--- Exercise ---
Pull out every line in the items below that contains the word "screenshot", copying each one in full.

--- Stored data ---
* * * * *

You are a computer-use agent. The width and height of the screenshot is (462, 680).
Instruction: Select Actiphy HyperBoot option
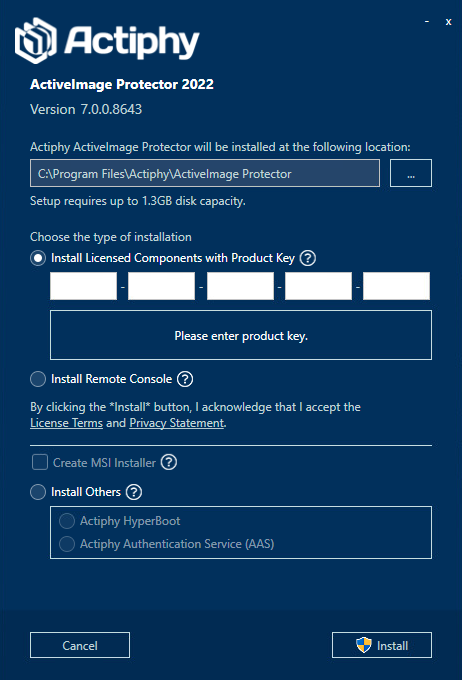click(x=67, y=521)
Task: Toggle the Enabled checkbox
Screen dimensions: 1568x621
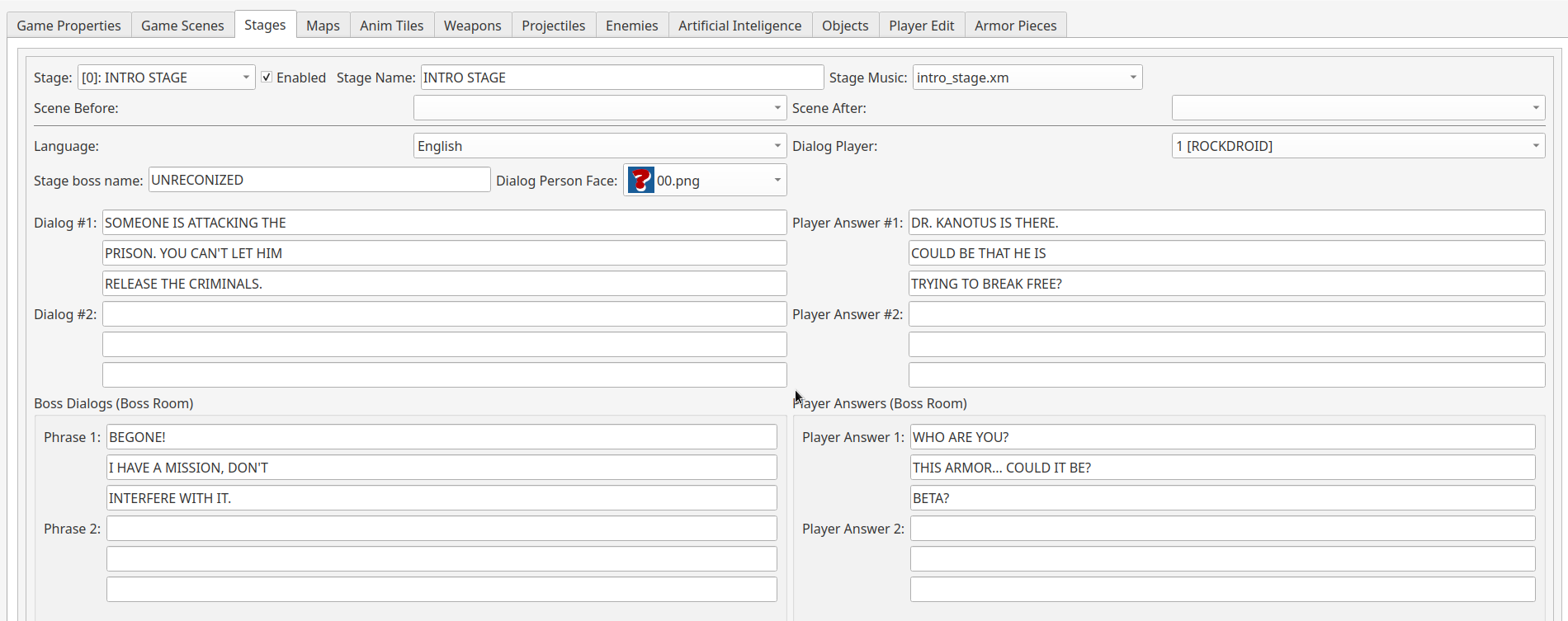Action: pos(267,78)
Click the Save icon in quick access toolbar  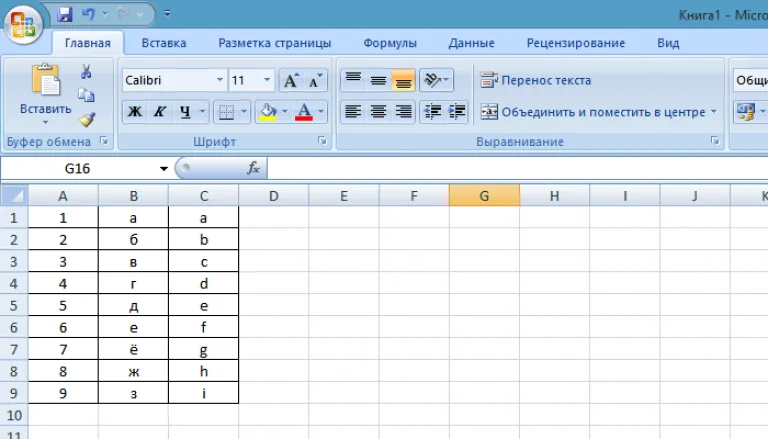64,14
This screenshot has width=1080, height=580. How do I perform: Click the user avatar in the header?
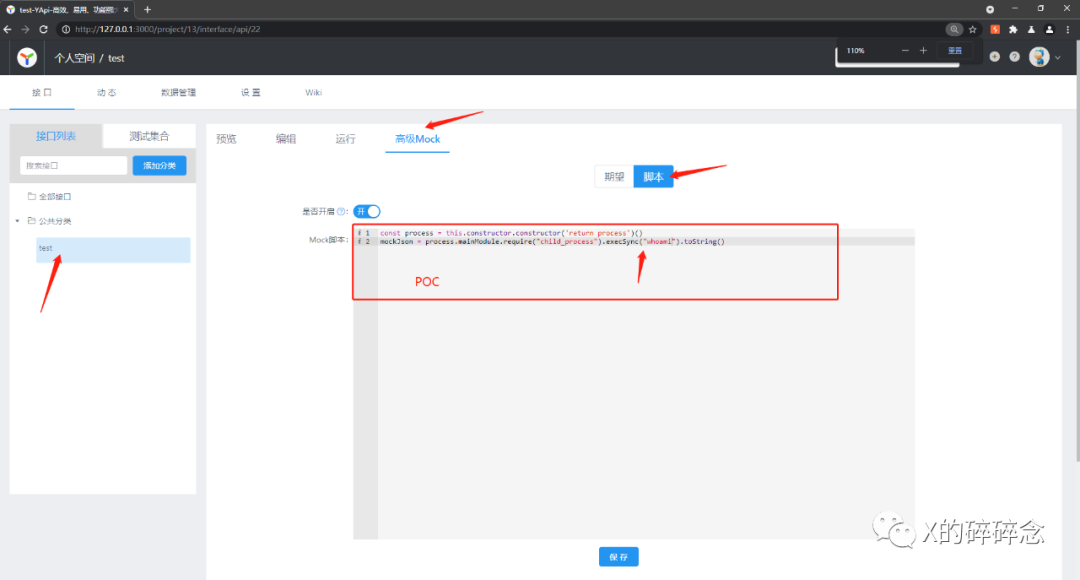click(x=1038, y=57)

* * * * *

--- Output below ---
You are a computer-use agent. The width and height of the screenshot is (462, 680).
This screenshot has width=1080, height=580. How do I perform: Click the user avatar in the header?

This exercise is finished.